We Had a Little Real Estate Problem uses the history of Native Americans working in comedy to gently but clearly provide parallel commentary on the perpetual injustices heaped upon people who were, after all, on this land before anyone else. Explicitly acknowledging that he’s not a member of the group he’s writing about, Nesteroff gives over huge swaths of his pages to long quotes that allow the Indigenous Americans to tell their own stories. Although Nesteroff covers a wide range of comics, both long gone and more modern, it also stands as a stealth biography of Charlie Hill, the Oneida performer whose routine provides the book’s title. In every respect, the book is affecting and illuminating.
Absurdistan by Gary Shteyngart
I’ll tell you something else. When I was four or five years old, my parents used to rent this wooden hut for the summer. The hut was about a hundred kilometers north of Leningrad, close to the Finnish frontier. It was perched on a yellowish hill featuring all kinds of decrepit vegetation and this rotting hornbeam tree that would take up human form and chase after me in dreams. At the bottom of the hill was a brook that made this characteristic pshhhh sound that I think all brooks make (they don’t really burble, per se), and if you followed the brook around innumerable bends and cataracts, you’d emerge into this gray socialist village—which wasn’t really a village anymore but some kind of depot for trucks bearing benzene or kerosene or another highly flammable gas.

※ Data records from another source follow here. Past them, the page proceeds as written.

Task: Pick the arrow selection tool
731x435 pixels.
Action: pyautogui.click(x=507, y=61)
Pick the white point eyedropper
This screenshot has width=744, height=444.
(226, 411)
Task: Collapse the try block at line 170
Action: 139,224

The second novel by Gary Shteyngart satirizes the moral slipperiness of his homeland. Born in Leningrad but largely raised in New York City, Shteyngart brings an undeniable verve to telling the story of Misha Vainberg, the obese scion of a wealthy, dubious family. Especially in its depiction of the roving social disaster that is the former Soviet republic Absurdsvanϊ, which is mess even before Civil War breaks out, Absurdistan calls to mind the postmodern tomfoolery of Don DeLillo or Thomas Pynchon. Shteyngart lacks the deftness of those forebears, though. Although amusing at points, Absurdistan too often relies on raunchy mockery for my taste.